One of the things that I feel very strongly about is that our schools have to teach good citizenship and good basic character and values -- fairness and honesty, respect for self and others, responsibility. Those things are too often absent in our schools today.
And I'm proud to announce that, through our Department of Education, we have been supporting the spread of character education, basic principles of citizenship and personal character all across America. And today we are releasing four grants to four states, including the state of California, to make sure that we do everything we can to help our principals, our teachers and our parents inculcate the values and character of good citizenship into our young people throughout this country. (Applause.)
So I ask you, my fellow Americans, without regard to your political party or your philosophy, to stand firm on this central principle. Tell the Congress and the President you want the budget balanced, but you want us to invest in education and the future. We don't want to be penny-wise and pound-foolish. We don't want to weaken our economy by balancing the budget. We want to strengthen our children's future by getting the burden of debt off of them. There is a plan that balances the budget and increases investment in education, and that's what we should do.
We don't need -- we don't need -- to take 45,000 children out of the Head Start program. We don't need to deny every state in the country the right to benefit from smaller classes and more technology and educational excellence in the Goals 2000 program. We sure don't need to stop helping the schools who need it with the Safe and Drug-Free Schools program.

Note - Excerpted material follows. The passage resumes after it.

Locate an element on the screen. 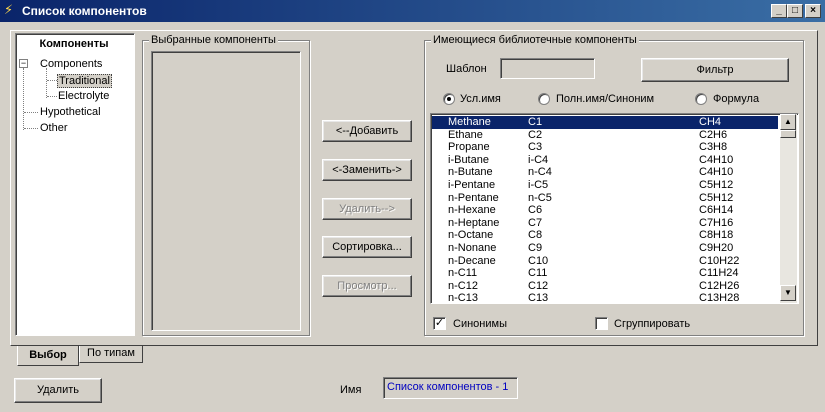 This screenshot has width=825, height=412. row-formula: C13H28 is located at coordinates (720, 297).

We don't need to stop helping people who want to go on to good jobs with higher skills, but aren't going to higher education and four-year schools. We need the School-to-Work program. And we sure don't need to make college loans and college scholarships less available.
Look what's happened in California. We need more college scholarships. We need more college loans. We need more affordable education and higher education. (Applause.)

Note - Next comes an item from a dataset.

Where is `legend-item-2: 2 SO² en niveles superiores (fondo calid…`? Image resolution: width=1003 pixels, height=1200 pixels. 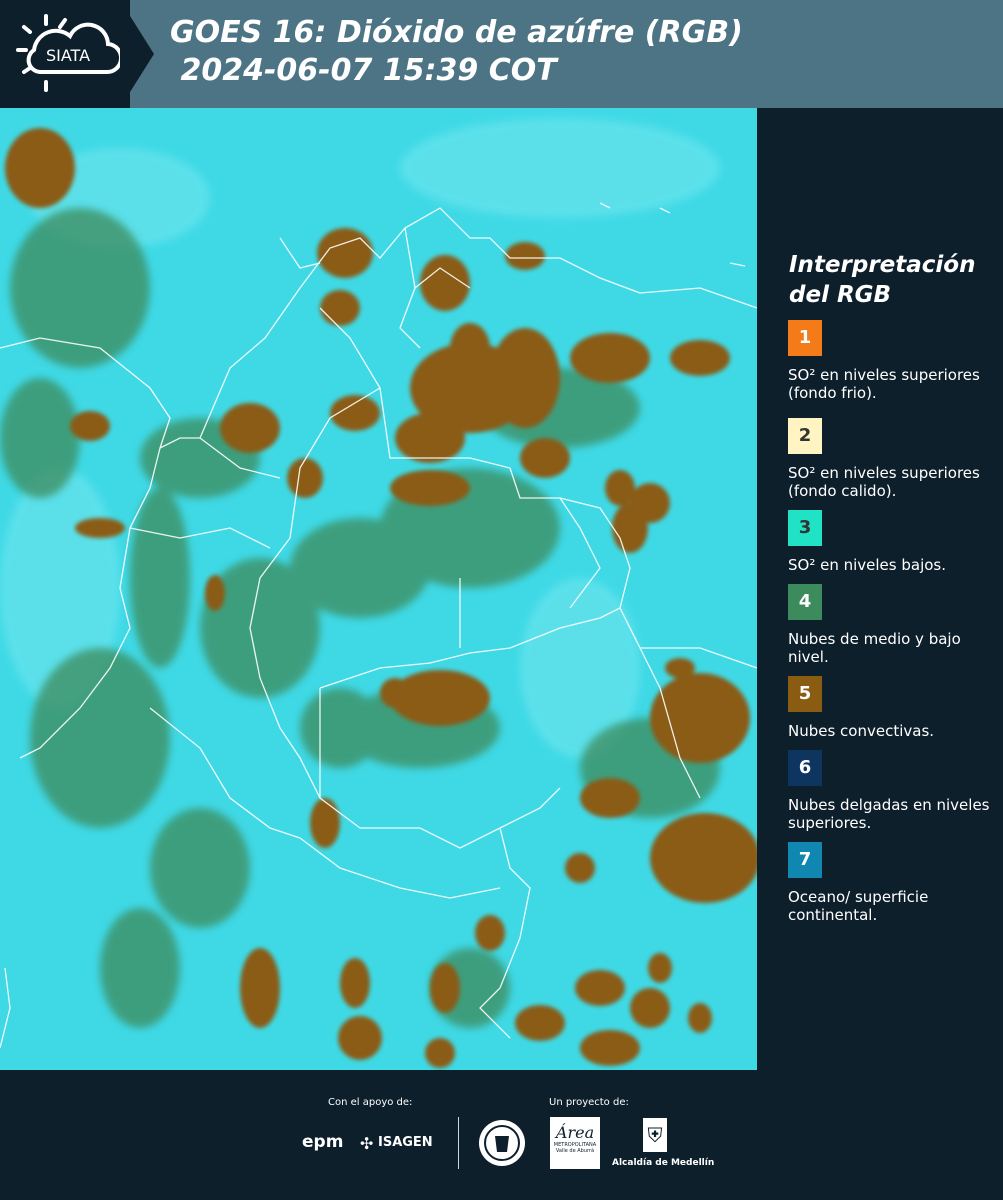
legend-item-2: 2 SO² en niveles superiores (fondo calid… is located at coordinates (893, 459).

I have promised the Congress that I would never disagree with them without offering an alternative. I have given a balanced budget plan which increases investment in education. And on Thursday, I will talk more about how we can save even more money in this budget to put into reducing the deficit, balancing the budget and investing in education.

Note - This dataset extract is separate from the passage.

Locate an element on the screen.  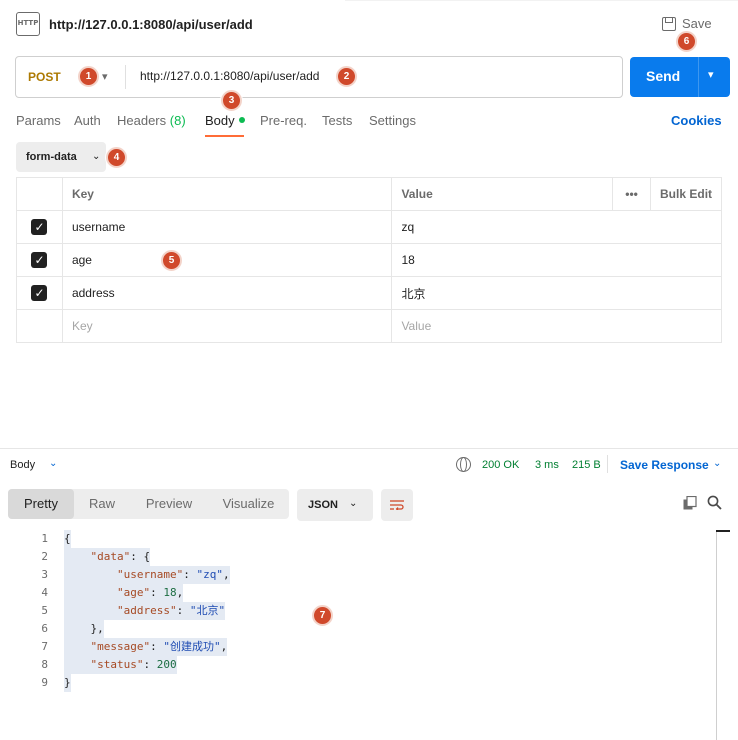
annotation-badge: 4 is located at coordinates (116, 158).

But before you leave here today, I want to ask every adult American in this audience -- you look at these children. You know they're our future. You know we're living in a global economy. You know that what you earn depends on what you can learn. You know it's more important to our whole country than ever before. What do you want this country to look like in the 21st century? If you want a high-wage, high-growth, high-opportunity society; if you want every American, no matter how humble their background, to have a chance to live the American Dream; if you don't like the fact that too many of our people are trapped in a hard-work, low-wage future, then we can change it only if we decide to both balance the budget and invest in the education of our people. That is our commitment. I ask all of you to make it. (Applause.)